The day began with a panel discussion featuring individuals working in different sectors of food security in our region, from farmers growing food for local hunger relief to a coordinator for a program providing school-aged children with free meals during the summertime, when school breakfasts and lunches are not a part of their daily routine. Morning workshops focused on particular programs and studies, while afternoon workshops were more discussion-based. Just after a delectable lunch of Chewonki root cellar bisque and wholewheat bread, keynote speaker Mark Winne described the state of food security in our country and in this region and challenged the audience to couple hunger relief efforts with advocacy for longer-term policy changes (in particular, a higher minimum wage in the United States) that will ultimately fight poverty and – in turn – food insecurity in this country.
So much of what I heard and learned on Saturday is still percolating under the umbrella question of “What can and should I do next?” Here are three things that struck me throughout the day:
- The range of food security efforts in this region is impressive. There is sincere intention and care being put into providing for the immediate needs of hungry people in our area and also into working toward social change that will change the root causes of inequalities that exist. From Master Gardeners growing vegetables through the University of Maine Harvest for Hunger to volunteers packing backpacks with nutritionally balanced weekend meals for qualifying Wiscasset children to programs that support the use of SNAP benefits at local farmers markets, there is moving and shaking and feeding happening in this place.
- Chewonki’s Semester School students are astounding human beings. All 42 of our young folks participated in the morning sessions, asking challenging questions and engaging in difficult material with aplomb. I am filled to the brim when working with these fine folks: they make this could-be-abstract topic relevant and personal as they grapple with connections to their home communities and personal choices. I sent an e-mail to a semester alum after the forum; she was the root of our curricular work over the past year in relationship with St. Philip’s Help-Yourself-Shelf in Wiscasset. She wrote back excited to hear about the forum and with a note about the work that she and another alum are doing as board members for a local farm dedicated to growing food for hunger relief in the Concord, Massachusetts. These are 17 years olds serving on non-profit boards: oh, the change agents these students are and will continue to be!
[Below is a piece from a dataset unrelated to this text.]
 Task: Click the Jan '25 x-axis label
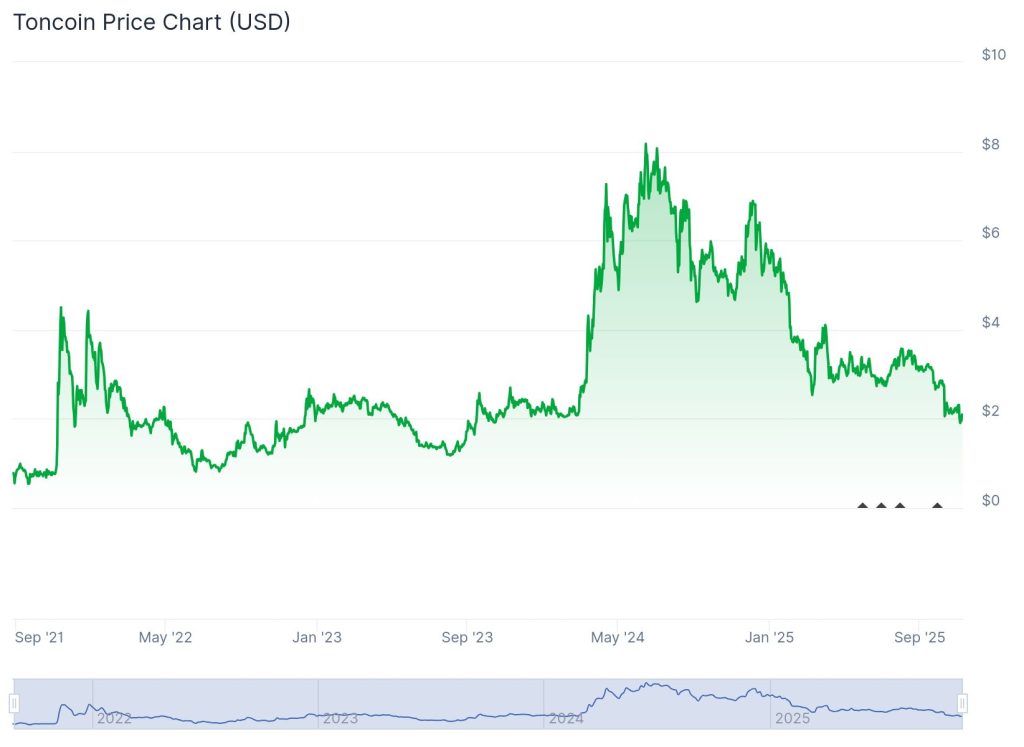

- This is only the start of the conversation. So many questions remain: how can we most effectively talk about food security issues? What can we most effectively do, both as an organization that is part of a broader community and as individuals? What actions and advocacy are needed in the immediate, and what will change the very basis of inequality in food access, availability, and education?
For more information on food security, I would encourage you to spend time with one of two interactive maps: Feeding America’s Map the Meal Gap or the USDA’s Food Environment Atlas.
Also, check out press coverage of the event in the Brunswick Times Record and the Bangor Daily News. More photos from the event can be found on Chewonki’s Flickr site.
So many thanks to all who helped to make the day a rich beginning to an important dialogue about food security in this region. Be on the lookout for future forums at Chewonki or in your home area!